What’s causing climate to change now is like a sledgehammer compared to tiny little taps through the Holocene. So we also need to go back to times when there was a sledgehammer acting on climate and see what happened. Both recent and older time periods have a lot to teach us.

How has studying natural history and working on such daunting scales of time and space changed your perspective on life?
I think that that’s what got me interested in geology in the first place — the long-term perspective that it provided. As a freshman in college I started to get worried about things that were going on in the world, and then I discovered geology. I think it was comforting to realize that the planet has been around for billions of years.

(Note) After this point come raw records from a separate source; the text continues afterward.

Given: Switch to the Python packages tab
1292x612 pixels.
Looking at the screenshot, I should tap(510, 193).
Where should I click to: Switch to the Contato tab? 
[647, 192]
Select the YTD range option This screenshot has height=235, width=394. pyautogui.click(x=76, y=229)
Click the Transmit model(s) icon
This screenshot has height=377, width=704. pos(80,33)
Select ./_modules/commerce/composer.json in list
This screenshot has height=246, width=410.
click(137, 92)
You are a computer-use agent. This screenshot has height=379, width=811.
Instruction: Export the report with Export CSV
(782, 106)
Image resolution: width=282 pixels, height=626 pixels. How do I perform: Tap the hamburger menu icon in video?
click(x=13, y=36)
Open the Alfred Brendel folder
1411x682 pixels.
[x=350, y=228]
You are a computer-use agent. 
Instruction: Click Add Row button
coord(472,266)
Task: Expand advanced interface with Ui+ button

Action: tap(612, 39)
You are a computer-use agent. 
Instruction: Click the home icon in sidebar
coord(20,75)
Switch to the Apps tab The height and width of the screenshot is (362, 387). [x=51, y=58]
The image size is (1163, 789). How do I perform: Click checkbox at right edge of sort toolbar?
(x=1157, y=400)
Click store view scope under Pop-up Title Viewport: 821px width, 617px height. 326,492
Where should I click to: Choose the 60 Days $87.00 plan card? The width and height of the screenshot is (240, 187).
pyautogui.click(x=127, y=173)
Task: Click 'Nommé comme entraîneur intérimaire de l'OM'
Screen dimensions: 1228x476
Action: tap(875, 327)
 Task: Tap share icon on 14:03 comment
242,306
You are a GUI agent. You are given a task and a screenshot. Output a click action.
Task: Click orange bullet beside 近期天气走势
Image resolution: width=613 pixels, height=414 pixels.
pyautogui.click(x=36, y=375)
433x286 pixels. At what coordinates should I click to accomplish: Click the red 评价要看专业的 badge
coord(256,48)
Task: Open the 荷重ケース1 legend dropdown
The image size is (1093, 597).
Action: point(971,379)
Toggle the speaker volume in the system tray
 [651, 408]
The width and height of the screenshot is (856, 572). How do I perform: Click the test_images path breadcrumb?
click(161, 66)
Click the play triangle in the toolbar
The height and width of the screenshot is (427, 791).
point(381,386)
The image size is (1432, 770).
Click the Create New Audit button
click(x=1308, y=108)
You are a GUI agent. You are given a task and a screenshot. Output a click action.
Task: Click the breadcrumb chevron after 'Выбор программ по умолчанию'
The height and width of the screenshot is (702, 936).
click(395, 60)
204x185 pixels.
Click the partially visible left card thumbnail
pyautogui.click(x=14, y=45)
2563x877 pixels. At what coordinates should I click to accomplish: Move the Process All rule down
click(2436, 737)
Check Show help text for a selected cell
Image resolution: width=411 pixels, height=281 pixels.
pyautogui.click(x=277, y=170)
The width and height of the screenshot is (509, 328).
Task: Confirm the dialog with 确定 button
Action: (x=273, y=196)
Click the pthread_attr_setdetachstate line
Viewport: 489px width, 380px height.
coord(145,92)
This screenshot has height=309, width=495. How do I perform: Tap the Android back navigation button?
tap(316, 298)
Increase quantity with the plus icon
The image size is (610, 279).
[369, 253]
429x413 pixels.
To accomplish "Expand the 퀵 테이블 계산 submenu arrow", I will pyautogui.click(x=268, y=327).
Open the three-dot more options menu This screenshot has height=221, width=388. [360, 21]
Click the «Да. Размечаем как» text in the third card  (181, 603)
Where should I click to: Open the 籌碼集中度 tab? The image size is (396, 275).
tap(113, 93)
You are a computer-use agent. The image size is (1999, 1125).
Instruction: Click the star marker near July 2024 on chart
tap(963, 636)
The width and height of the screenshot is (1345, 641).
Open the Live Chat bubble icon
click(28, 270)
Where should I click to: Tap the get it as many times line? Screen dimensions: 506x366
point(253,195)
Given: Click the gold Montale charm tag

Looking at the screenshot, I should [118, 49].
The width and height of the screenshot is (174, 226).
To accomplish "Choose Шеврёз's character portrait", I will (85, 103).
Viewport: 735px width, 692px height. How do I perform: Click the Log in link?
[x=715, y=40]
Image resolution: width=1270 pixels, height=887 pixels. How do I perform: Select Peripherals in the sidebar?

It made humans seem very small in the scheme of things. But, ironically, I can’t say 15 years later, as a climate scientist, that we seem very small.

What’s next?
I’m very excited about a project that I’ve been working on in Greenland. We’re trying to understand how sensitive the Greenland ice sheet is to temperature change. How the Greenland ice sheet will respond to warming over the next century is one of the biggest unanswered questions in climate science. We can try to model it, or we can go back in time and ask what the Greenland ice sheet did during past climate changes.

I’ll also be moving out of the Arctic to a very different environment, starting a new study in the Peruvian Andes. It will be challenging to study because it’s so new, and I expect the biology to be very different. But alpine ecosystems share heightened sensitivities with the arctic. For a long time we haven’t had very much information from the tropics at all. But there’s been an effort to start to fill in the gaps. I’d say it’s still a relatively little known part of the world in terms of climate history.

What would you most like to learn in your research career?
On the one hand, I think it’s good for scientists to have a vision in terms of the questions they’d like to ask, but you don’t want to have a vision in terms of the conclusions you’d like to get to. For now I’ll just let the data keep leading me in new directions.